R/automl.R
The Automatic Machine Learning (AutoML) function automates the supervised machine learning model training process. The current version of AutoML trains and cross-validates a Random Forest, an Extremely-Randomized Forest, a random grid of Gradient Boosting Machines (GBMs), a random grid of Deep Neural Nets, and then trains a Stacked Ensemble using all of the models.
h2o.automl(x, y, training_frame, validation_frame = NULL, leaderboard_frame = NULL, nfolds = 5, fold_column = NULL, weights_column = NULL, max_runtime_secs = 3600, max_models = NULL, stopping_metric = c("AUTO", "deviance", "logloss", "MSE", "RMSE", "MAE", "RMSLE", "AUC", "lift_top_group", "misclassification", "mean_per_class_error"), stopping_tolerance = NULL, stopping_rounds = 3, seed = NULL, project_name = NULL, exclude_algos = NULL)

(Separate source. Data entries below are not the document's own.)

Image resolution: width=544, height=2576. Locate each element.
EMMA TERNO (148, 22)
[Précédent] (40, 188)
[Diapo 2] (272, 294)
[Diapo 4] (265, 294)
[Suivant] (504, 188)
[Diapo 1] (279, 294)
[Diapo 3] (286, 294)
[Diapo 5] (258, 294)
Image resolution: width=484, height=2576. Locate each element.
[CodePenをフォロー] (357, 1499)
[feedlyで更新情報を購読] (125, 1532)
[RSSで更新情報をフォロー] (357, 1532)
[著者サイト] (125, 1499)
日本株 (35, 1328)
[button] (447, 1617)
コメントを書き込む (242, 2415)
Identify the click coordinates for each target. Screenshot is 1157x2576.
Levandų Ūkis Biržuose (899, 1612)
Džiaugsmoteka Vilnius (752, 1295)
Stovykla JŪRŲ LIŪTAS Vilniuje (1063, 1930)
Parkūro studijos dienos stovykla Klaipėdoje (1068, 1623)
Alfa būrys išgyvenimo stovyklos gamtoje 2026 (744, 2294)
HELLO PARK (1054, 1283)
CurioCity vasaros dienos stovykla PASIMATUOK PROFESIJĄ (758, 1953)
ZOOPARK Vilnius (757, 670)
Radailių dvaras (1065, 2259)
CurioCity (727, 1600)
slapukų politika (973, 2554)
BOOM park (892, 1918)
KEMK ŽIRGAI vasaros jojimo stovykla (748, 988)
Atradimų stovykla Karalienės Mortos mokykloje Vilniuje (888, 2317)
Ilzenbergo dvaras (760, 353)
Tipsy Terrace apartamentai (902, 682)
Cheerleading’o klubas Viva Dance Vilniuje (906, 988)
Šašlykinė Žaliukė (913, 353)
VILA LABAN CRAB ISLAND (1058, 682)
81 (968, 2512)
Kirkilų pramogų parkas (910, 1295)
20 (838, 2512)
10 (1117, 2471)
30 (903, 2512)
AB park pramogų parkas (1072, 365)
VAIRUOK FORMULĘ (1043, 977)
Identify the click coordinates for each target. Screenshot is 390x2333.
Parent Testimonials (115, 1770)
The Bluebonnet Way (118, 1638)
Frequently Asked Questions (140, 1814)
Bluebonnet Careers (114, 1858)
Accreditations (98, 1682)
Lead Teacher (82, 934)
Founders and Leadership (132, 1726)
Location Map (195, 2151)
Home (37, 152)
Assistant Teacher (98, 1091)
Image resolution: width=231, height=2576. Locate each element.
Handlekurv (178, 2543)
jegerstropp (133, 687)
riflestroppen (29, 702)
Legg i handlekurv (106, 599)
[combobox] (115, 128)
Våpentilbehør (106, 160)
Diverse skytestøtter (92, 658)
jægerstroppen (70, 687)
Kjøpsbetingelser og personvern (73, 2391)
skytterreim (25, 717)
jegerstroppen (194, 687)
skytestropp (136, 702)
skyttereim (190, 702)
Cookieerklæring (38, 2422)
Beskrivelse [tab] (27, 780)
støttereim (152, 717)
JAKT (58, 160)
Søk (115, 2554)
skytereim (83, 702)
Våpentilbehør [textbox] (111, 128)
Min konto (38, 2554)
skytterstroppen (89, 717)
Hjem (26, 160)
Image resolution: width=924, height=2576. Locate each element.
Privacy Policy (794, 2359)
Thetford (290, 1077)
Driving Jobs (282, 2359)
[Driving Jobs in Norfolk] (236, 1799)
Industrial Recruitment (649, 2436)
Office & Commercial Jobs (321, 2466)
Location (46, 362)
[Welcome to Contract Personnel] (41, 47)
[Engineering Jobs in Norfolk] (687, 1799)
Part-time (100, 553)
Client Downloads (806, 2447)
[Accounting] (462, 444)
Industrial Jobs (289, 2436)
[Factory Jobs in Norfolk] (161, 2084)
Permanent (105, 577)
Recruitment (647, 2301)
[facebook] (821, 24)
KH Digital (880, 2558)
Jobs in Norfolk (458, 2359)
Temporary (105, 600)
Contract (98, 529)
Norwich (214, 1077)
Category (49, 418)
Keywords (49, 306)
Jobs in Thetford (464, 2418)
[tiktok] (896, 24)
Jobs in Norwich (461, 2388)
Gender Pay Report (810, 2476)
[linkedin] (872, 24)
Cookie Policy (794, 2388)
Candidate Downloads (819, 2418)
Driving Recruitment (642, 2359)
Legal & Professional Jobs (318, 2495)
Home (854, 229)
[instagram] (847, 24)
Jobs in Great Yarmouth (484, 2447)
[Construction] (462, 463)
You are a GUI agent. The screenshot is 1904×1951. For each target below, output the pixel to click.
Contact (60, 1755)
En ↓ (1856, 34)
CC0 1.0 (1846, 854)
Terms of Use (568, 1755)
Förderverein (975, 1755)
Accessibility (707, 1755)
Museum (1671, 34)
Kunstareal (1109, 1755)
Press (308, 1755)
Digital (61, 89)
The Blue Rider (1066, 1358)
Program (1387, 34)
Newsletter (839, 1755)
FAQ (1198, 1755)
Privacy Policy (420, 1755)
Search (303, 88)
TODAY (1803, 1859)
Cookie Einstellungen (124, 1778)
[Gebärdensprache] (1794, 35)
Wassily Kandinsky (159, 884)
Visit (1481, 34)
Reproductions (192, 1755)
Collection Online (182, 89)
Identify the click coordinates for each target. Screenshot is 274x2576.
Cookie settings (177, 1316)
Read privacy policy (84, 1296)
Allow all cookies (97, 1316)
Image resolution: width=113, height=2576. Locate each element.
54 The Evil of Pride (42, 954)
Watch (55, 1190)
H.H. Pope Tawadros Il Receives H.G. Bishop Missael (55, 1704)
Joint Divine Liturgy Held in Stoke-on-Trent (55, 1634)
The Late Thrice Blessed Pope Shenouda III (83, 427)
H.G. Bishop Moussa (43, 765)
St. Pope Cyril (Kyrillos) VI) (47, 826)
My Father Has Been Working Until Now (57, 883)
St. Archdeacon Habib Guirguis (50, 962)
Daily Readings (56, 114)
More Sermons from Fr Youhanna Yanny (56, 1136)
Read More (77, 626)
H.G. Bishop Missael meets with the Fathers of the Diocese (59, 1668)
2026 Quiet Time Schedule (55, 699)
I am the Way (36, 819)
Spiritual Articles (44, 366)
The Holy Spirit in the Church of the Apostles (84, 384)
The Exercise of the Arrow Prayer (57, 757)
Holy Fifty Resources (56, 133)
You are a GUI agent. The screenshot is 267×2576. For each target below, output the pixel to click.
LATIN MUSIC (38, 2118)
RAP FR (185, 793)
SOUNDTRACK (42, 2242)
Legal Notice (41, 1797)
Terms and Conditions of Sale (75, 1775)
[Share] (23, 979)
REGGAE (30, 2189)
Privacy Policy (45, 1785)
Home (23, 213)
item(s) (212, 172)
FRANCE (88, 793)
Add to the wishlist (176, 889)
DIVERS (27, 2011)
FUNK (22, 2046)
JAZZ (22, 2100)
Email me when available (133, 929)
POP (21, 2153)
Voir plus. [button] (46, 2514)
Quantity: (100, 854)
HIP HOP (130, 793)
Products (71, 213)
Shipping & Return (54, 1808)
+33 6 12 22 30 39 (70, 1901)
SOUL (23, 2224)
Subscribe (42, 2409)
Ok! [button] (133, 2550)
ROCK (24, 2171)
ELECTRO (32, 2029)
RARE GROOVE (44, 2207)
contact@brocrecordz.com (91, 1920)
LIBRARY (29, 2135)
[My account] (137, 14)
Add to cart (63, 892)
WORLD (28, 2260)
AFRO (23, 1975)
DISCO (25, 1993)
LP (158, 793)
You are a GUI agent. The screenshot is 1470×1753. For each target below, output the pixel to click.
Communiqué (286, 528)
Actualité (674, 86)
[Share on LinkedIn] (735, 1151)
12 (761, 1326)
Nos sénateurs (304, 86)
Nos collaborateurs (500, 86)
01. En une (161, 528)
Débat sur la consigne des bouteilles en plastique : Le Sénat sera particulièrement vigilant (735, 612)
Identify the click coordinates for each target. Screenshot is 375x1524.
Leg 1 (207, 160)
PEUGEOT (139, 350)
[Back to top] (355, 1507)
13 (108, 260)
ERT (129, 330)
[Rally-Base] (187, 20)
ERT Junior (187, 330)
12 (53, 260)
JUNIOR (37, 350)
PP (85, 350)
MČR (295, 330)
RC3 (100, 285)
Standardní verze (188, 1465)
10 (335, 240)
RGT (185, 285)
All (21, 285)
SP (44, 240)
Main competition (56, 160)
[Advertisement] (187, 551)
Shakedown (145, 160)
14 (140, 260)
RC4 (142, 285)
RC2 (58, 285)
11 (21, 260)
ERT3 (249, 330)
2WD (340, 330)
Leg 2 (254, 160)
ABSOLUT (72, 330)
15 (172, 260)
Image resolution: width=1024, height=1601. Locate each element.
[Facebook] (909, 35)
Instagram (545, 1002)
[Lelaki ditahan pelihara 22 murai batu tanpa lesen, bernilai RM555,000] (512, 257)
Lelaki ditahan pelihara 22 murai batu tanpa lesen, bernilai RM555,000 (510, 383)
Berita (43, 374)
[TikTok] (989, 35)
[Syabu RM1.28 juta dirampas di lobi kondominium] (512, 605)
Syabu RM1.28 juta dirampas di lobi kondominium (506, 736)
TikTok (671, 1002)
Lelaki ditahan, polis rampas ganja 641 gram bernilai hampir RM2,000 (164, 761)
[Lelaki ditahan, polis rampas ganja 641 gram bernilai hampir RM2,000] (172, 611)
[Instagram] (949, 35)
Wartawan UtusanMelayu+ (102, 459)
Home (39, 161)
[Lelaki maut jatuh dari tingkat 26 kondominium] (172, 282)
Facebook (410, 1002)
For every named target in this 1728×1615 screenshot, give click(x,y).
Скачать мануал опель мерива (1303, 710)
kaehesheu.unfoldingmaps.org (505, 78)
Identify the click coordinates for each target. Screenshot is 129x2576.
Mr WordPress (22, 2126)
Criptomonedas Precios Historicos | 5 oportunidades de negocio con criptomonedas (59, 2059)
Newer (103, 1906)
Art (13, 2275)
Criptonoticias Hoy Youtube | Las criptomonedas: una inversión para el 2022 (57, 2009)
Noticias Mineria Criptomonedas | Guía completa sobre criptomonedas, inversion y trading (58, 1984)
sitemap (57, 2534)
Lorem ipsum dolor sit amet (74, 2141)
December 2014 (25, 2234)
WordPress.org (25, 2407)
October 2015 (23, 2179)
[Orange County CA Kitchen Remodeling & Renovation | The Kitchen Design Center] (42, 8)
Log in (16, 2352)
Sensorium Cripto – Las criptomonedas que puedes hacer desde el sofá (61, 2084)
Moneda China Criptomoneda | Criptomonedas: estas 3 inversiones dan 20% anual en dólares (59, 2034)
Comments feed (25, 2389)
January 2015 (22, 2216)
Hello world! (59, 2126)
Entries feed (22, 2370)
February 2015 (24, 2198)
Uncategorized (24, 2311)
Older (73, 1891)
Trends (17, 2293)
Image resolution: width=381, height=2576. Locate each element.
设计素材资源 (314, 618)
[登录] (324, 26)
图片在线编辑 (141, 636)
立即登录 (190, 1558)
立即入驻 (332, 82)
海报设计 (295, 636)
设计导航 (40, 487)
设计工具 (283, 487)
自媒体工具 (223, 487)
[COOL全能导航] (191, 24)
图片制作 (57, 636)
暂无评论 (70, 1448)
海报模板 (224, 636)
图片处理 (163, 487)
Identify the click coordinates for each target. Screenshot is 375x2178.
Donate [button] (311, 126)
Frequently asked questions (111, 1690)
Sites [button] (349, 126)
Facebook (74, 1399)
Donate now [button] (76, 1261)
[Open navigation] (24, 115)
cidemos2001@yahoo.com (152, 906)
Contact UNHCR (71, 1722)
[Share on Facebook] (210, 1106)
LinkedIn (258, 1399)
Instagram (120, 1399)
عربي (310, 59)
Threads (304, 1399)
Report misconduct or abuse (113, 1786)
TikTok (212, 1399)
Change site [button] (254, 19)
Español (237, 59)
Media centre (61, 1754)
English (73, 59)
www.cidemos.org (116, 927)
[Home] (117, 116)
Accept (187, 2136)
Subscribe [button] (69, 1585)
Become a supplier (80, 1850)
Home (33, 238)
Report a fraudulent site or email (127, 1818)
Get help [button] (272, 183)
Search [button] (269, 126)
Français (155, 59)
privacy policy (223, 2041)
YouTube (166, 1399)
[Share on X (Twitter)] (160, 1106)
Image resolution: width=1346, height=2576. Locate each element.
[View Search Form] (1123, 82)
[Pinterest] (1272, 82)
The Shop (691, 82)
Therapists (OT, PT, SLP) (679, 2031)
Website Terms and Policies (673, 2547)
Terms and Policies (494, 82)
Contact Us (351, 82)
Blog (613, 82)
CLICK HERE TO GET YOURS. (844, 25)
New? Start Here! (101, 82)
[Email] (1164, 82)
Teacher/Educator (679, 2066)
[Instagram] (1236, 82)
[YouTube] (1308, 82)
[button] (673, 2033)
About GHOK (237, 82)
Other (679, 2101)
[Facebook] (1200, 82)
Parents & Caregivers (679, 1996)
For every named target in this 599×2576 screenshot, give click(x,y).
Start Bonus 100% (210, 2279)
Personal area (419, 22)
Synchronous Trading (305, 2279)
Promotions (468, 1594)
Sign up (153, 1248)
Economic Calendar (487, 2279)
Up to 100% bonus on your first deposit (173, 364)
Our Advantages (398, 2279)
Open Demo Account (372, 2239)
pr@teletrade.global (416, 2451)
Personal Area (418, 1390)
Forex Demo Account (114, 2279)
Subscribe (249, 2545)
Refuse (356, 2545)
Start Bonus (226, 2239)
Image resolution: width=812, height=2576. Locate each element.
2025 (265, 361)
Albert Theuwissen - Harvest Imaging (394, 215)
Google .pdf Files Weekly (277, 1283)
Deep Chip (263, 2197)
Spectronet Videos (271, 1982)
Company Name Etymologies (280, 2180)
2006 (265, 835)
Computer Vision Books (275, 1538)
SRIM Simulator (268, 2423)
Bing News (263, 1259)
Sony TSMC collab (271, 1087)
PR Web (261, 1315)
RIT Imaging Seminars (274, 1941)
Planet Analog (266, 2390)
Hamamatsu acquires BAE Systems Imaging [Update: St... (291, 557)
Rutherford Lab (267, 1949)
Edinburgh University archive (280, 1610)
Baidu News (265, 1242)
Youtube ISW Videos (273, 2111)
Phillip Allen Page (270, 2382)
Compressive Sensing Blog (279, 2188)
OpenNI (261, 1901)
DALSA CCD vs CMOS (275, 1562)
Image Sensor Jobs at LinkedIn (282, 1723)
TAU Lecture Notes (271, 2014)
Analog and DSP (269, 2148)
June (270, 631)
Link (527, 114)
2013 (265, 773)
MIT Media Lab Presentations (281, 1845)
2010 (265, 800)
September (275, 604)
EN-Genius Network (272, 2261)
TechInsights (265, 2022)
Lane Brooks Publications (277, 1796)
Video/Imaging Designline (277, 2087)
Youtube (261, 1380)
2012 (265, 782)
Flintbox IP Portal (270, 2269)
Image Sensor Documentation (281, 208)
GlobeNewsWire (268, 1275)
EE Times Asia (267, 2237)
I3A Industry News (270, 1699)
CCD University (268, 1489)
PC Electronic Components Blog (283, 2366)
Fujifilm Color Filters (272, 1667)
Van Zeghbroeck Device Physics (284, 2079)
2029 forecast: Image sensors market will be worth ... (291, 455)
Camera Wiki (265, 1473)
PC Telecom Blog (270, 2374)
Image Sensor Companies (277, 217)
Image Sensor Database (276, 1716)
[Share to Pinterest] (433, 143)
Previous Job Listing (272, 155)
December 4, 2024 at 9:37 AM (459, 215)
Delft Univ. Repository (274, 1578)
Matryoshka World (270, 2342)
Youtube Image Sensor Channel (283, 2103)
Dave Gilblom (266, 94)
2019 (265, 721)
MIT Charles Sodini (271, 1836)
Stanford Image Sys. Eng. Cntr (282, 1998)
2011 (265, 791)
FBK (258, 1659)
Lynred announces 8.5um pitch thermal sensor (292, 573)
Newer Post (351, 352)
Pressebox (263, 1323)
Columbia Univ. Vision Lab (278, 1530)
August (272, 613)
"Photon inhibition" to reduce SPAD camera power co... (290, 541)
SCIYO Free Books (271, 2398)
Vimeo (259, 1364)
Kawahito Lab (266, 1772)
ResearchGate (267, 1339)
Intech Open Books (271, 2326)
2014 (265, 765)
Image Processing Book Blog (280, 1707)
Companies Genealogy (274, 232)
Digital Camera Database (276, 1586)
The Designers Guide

x | A vector containing the names or indices of the predictor variables to use in building the model. If x is missing, then all columns except y are used. |
---|---|
y | The name or index of the response variable in the model. For classification, the y column must be a factor, otherwise regression will be performed. Indexes are 1-based in R. |
training_frame | Training frame (H2OFrame or ID). |
validation_frame | Validation frame (H2OFrame or ID); Optional. This frame is used for early stopping of individual models and early stopping of the grid searches (unless max_models or max_runtimes_secs overrides metric-based early stopping). |
leaderboard_frame | Leaderboard frame (H2OFrame or ID); Optional. If provided, the Leaderboard will be scored using this data frame intead of using cross-validation metrics, which is the default. |
nfolds | Number of folds for k-fold cross-validation. Defaults to 5. Use 0 to disable cross-validation; this will also disable Stacked Ensemble (thus decreasing the overall model performance). |
fold_column | Column with cross-validation fold index assignment per observation; used to override the default, randomized, 5-fold cross-validation scheme for individual models in the AutoML run. |
weights_column | Column with observation weights. Giving some observation a weight of zero is equivalent to excluding it from the dataset; giving an observation a relative weight of 2 is equivalent to repeating that row twice. Negative weights are not allowed. |
max_runtime_secs | Maximum allowed runtime in seconds for the entire model training process. Use 0 to disable. Defaults to 3600 secs (1 hour). |
max_models | Maximum number of models to build in the AutoML process (does not include Stacked Ensembles). Defaults to NULL. |
stopping_metric | Metric to use for early stopping (AUTO is logloss for classification, deviance for regression). Must be one of "AUTO", "deviance", "logloss", "MSE", "RMSE", "MAE", "RMSLE", "AUC", "lift_top_group", "misclassification", "mean_per_class_error". Defaults to AUTO. |
stopping_tolerance | Relative tolerance for metric-based stopping criterion (stop if relative improvement is not at least this much). This value defaults to 0.001 if the dataset is at least 1 million rows; otherwise it defaults to a bigger value determined by the size of the dataset and the non-NA-rate. In that case, the value is computed as 1/sqrt(nrows * non-NA-rate). |
stopping_rounds | Integer. Early stopping based on convergence of stopping_metric. Stop if simple moving average of length k of the stopping_metric does not improve for k (stopping_rounds) scoring events. Defaults to 3 and must be an non-zero integer. Use 0 to disable early stopping. |
seed | Integer. Set a seed for reproducibility. AutoML can only guarantee reproducibility if max_models or early stopping is used because max_runtime_secs is resource limited, meaning that if the resources are not the same between runs, AutoML may be able to train more models on one run vs another. |
project_name | Character string to identify an AutoML project. Defaults to NULL, which means a project name will be auto-generated based on the training frame ID. |
exclude_algos | Vector of character strings naming the algorithms to skip during the model-building phase. An example use is exclude_algos = c("GLM", "DeepLearning", "DRF"), and the full list of options is: "GLM", "GBM", "DRF" (Random Forest and Extremely-Randomized Trees), "DeepLearning" and "StackedEnsemble". Defaults to NULL, which means that all appropriate H2O algorithms will be used, if the search stopping criteria allow. Optional. |
An H2OAutoML object.
AutoML finds the best model, given a training frame and response, and returns an H2OAutoML object, which contains a leaderboard of all the models that were trained in the process, ranked by a default model performance metric.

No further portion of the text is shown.